» PROBLEMS TO SOLVE:
[1] According to the archive anomaly report below, why is v11.12.0, not v11.13.0, the correct bucket for Issue #7910? Answer in one to three sentences.
[2] Reproduce word for word the passage of the archive anomaly report below that runs from "The Problem" up to and including "logic computes v11.13.0.".

» PASSAGE PROVIDED:
• • • • • • •
Context
Surfaced during post-#11592-merge V-B-A on ai:sync-github-workflow (2026-05-18 ~20:55Z). Two [ARCHIVE ANOMALY] WARN emitted for issue #7910 within a single sync run — once in reconcile phase, once in pull phase:
[WARN] 🚨 [ARCHIVE ANOMALY] Issue #7910 closedAt shift detected: moving from bucket 'v11.12.0' to 'v11.13.0'. Dry-run review required.
Operator-direction 2026-05-18 ~21:05Z (in-session paraphrase): "VBA => reducing noise (for all real synced items) !== regression bug where an item got moved, that was not changed." Cycle-1 V-B-A pattern-matched against PR #11486 (which reduced WARN noise for genuinely-changed items) and falsely concluded "known intentional behavior." Operator-corrected V-B-A re-investigated and confirmed: this is a real regression — an UNCHANGED item is getting re-bucketed every sync.
The Problem
Empirical observation
Issue #7910 (CLOSED 2025-11-29T11:41:17Z, milestone 11.12.0, currently archived at resources/content/archive/issues/v11.12.0/chunk-1/issue-7910.md) hasn't been modified since 2025-11-29T11:44:14Z. Yet every sync emits the WARN "moving from v11.12.0 to v11.13.0."
GitHub release timeline:
- v11.12.0 published
2025-11-29T11:32:31Z (release body explicitly lists "Enhance SEO generator to support middleware-compatible routes (Issue #7910)" — #7910 IS fixed in v11.12.0)
- v11.13.0 published
2025-11-29T12:34:29Z (release body lists Issues #7911, #7912 — NOT #7910)
The CORRECT bucket per release-body content is v11.12.0. The syncer's inference logic computes v11.13.0.
• • • • • • •
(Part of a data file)
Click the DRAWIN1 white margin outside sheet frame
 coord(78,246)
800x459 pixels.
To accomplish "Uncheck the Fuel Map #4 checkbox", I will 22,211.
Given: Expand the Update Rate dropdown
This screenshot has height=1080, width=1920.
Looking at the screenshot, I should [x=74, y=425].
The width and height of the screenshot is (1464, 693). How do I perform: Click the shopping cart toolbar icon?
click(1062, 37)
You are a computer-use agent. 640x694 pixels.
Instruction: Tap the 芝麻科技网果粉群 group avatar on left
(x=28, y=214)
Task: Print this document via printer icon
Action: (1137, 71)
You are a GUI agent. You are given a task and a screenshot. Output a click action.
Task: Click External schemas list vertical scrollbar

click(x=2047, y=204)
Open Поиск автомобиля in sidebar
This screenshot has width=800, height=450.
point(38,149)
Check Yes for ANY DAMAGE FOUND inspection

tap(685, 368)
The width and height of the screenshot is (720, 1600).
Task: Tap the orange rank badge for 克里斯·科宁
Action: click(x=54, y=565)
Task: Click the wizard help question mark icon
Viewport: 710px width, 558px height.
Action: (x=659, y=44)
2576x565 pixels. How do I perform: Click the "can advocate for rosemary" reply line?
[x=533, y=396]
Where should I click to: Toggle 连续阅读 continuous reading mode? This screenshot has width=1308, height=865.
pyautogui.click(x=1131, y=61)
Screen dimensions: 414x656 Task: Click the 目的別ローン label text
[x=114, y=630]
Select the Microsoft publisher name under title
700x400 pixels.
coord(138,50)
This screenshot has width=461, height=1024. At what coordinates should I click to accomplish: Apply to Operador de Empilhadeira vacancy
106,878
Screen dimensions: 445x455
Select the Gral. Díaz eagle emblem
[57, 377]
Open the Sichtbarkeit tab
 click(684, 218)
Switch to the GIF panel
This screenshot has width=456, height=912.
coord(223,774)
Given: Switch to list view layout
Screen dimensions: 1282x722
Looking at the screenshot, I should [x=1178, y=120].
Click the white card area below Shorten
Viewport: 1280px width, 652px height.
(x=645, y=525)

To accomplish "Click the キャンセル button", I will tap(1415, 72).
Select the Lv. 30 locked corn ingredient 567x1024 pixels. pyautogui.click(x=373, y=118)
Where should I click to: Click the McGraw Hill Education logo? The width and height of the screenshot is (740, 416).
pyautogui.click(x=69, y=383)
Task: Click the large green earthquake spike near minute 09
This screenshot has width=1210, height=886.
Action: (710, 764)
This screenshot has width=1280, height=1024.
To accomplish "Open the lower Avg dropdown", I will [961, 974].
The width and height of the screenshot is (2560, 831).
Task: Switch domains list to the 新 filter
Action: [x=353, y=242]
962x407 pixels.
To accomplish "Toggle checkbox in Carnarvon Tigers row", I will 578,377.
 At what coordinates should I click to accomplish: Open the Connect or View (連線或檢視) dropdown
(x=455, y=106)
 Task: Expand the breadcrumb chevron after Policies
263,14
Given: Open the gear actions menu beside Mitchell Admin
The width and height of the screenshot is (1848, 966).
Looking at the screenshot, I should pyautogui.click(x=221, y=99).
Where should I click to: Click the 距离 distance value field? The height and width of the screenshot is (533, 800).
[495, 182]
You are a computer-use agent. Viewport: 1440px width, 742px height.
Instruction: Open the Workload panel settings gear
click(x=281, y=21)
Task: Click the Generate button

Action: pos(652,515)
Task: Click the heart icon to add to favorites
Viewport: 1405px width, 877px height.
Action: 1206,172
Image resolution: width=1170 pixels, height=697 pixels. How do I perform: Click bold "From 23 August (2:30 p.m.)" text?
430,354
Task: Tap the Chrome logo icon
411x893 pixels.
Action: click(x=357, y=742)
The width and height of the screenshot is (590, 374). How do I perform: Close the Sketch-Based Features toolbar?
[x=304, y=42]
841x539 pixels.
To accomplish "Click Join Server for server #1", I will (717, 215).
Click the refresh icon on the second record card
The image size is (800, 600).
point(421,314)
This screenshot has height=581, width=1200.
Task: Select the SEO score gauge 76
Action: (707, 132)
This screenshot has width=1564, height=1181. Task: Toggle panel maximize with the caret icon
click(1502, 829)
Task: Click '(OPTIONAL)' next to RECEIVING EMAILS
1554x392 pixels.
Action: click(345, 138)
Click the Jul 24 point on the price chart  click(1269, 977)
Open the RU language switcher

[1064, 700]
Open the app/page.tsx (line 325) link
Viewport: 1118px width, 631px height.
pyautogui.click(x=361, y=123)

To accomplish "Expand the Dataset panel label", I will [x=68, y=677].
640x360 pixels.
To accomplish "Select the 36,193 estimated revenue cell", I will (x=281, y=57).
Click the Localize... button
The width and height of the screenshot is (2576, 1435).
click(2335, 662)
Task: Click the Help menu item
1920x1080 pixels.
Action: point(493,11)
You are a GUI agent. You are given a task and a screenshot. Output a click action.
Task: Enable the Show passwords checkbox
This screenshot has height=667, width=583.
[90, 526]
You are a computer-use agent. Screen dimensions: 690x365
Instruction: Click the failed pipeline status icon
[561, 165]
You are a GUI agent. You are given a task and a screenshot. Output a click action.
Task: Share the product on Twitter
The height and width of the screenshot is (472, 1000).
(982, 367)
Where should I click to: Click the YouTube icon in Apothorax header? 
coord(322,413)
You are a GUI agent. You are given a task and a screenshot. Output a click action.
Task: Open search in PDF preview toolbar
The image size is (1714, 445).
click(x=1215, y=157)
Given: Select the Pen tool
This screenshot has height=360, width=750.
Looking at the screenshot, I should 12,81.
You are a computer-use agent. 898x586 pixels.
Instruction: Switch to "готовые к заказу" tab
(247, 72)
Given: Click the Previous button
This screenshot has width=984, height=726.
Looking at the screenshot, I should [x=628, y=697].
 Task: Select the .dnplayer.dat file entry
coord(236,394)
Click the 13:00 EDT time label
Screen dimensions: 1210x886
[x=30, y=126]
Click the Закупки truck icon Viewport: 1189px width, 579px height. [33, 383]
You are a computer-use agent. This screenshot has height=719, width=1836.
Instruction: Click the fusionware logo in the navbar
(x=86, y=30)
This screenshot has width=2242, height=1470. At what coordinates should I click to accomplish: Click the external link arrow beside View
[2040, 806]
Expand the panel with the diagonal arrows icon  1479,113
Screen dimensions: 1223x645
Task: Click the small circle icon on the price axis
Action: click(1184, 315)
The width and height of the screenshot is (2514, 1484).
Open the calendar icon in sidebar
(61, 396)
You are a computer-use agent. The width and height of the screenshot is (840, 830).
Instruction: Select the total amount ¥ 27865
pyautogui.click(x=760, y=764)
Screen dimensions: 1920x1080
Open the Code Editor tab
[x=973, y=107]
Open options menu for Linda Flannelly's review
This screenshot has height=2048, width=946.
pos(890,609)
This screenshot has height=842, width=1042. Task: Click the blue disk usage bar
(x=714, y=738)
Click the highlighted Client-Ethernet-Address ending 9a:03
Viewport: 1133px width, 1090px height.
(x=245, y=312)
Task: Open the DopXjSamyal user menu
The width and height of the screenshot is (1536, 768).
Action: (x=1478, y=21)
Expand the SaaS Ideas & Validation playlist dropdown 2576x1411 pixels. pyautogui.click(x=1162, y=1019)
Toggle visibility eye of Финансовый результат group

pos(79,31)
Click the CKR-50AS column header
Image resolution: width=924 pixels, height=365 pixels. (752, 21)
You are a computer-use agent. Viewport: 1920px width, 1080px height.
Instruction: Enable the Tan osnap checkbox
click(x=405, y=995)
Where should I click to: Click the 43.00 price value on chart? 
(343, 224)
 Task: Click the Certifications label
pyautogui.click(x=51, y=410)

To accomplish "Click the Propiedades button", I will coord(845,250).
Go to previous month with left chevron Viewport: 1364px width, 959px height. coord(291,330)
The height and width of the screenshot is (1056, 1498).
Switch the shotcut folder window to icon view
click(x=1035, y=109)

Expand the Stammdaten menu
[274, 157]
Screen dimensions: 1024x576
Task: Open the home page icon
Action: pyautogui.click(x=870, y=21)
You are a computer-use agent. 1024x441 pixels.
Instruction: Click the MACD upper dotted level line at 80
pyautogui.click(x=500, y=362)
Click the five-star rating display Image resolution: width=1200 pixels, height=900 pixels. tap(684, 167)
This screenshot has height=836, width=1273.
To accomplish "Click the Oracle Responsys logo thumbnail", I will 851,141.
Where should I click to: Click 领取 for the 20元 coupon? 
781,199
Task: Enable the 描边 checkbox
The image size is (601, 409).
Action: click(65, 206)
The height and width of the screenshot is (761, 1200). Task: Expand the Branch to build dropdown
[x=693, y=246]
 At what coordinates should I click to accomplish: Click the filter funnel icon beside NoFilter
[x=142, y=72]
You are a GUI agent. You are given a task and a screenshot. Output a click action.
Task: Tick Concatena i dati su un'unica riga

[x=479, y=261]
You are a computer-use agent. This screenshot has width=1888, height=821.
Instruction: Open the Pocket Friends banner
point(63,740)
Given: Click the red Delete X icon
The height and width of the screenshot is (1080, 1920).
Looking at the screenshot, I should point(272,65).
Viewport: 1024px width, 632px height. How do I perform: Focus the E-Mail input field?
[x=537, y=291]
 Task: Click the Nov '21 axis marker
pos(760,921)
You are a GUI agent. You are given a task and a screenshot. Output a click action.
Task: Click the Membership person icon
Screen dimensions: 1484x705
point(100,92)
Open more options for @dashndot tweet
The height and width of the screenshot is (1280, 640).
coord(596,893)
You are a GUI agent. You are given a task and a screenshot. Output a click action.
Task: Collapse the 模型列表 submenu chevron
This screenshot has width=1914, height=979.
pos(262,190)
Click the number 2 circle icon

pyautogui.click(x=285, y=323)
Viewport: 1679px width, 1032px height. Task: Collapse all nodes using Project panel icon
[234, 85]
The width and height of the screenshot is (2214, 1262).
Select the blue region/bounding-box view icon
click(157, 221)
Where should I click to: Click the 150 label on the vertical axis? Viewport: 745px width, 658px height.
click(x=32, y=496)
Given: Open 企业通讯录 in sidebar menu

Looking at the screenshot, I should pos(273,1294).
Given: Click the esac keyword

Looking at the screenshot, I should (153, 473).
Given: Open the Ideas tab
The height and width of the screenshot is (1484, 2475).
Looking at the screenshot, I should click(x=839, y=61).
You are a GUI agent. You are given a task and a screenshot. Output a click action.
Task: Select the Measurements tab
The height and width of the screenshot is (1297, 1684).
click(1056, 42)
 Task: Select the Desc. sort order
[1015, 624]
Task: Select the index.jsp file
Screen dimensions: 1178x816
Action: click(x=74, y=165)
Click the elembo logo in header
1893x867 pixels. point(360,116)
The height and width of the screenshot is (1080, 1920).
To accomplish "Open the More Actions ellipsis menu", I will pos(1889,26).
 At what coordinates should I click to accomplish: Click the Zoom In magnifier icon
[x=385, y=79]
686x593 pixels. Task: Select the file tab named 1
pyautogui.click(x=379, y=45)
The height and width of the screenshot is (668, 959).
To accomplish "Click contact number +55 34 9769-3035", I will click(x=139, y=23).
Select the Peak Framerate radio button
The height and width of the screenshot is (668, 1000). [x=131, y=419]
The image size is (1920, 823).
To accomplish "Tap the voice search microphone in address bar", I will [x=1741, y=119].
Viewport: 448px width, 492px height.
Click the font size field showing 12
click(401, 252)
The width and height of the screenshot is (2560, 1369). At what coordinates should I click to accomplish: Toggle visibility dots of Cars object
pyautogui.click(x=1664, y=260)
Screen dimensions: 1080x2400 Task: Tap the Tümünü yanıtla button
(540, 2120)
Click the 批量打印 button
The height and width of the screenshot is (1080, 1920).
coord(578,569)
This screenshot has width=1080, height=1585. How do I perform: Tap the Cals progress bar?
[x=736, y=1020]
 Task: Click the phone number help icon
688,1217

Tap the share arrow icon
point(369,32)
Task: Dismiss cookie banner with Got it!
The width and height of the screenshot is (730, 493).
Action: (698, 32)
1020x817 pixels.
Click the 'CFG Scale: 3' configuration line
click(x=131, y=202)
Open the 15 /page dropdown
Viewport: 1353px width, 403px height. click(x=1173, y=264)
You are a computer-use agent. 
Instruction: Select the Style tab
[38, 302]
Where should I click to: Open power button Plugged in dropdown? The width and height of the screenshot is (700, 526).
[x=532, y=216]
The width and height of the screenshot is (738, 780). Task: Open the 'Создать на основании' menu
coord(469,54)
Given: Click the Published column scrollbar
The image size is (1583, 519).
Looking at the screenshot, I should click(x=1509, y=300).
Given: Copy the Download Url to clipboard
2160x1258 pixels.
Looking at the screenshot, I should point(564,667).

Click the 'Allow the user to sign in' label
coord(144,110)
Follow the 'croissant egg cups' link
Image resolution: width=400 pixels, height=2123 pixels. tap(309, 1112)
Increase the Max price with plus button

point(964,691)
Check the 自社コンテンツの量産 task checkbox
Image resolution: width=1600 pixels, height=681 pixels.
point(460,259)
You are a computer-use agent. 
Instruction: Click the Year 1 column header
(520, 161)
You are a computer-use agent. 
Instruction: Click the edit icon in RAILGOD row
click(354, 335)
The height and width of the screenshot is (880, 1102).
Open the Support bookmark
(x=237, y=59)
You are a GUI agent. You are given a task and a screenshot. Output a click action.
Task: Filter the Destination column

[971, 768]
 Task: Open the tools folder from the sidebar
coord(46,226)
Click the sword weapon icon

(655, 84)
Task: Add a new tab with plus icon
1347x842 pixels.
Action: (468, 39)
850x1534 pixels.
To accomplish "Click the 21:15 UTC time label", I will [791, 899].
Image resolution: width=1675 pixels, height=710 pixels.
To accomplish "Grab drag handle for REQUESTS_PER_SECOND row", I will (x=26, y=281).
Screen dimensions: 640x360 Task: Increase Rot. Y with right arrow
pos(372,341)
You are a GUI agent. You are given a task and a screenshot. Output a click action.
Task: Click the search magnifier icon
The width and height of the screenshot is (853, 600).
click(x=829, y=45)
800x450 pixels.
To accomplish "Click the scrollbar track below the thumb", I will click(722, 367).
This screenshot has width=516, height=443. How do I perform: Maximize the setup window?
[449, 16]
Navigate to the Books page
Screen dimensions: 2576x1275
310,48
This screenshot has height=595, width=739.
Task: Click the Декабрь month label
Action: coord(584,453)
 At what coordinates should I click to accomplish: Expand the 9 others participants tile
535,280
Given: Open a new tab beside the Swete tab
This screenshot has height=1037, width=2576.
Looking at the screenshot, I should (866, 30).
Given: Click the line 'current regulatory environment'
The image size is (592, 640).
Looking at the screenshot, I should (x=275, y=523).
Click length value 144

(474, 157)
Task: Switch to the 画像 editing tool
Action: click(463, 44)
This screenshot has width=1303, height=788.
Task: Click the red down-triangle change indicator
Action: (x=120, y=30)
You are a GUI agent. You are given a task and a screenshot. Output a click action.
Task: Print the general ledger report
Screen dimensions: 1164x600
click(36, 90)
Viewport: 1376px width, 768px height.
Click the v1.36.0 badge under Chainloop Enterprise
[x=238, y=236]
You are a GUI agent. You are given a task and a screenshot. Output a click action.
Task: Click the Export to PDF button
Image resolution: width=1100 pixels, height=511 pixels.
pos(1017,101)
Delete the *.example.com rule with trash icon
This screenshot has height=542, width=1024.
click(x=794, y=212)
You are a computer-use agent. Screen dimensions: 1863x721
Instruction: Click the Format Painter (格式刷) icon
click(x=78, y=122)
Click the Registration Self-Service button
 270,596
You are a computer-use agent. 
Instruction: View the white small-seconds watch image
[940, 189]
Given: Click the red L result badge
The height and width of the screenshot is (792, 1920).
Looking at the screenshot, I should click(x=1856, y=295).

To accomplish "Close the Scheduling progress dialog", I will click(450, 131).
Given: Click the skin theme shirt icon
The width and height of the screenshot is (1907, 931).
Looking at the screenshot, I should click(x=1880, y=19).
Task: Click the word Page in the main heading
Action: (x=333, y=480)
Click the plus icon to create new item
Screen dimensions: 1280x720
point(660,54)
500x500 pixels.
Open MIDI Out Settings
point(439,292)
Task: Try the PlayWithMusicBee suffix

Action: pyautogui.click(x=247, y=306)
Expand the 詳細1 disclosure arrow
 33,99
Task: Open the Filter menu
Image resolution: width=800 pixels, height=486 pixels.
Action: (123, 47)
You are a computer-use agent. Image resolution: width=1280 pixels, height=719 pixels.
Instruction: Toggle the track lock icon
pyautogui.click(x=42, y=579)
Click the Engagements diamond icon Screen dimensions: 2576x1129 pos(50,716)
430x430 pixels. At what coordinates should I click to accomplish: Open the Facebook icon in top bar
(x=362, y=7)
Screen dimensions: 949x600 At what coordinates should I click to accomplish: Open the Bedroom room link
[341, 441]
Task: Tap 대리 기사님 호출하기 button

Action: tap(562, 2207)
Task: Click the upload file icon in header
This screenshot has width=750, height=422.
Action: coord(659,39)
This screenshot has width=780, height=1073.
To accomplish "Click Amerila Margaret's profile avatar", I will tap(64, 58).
• • • • • • •
» ANSWER LIST:
[1] The v11.12.0 release body explicitly lists the fix "Enhance SEO generator to support middleware-compatible routes (Issue #7910)," so #7910 is fixed in v11.12.0. The v11.13.0 release body lists Issues #7911 and #7912 but not #7910.

[2]
The Problem
Empirical observation
Issue #7910 (CLOSED 2025-11-29T11:41:17Z, milestone 11.12.0, currently archived at resources/content/archive/issues/v11.12.0/chunk-1/issue-7910.md) hasn't been modified since 2025-11-29T11:44:14Z. Yet every sync emits the WARN "moving from v11.12.0 to v11.13.0."
GitHub release timeline:
- v11.12.0 published
2025-11-29T11:32:31Z (release body explicitly lists "Enhance SEO generator to support middleware-compatible routes (Issue #7910)" — #7910 IS fixed in v11.12.0)
- v11.13.0 published
2025-11-29T12:34:29Z (release body lists Issues #7911, #7912 — NOT #7910)
The CORRECT bucket per release-body content is v11.12.0. The syncer's inference logic computes v11.13.0.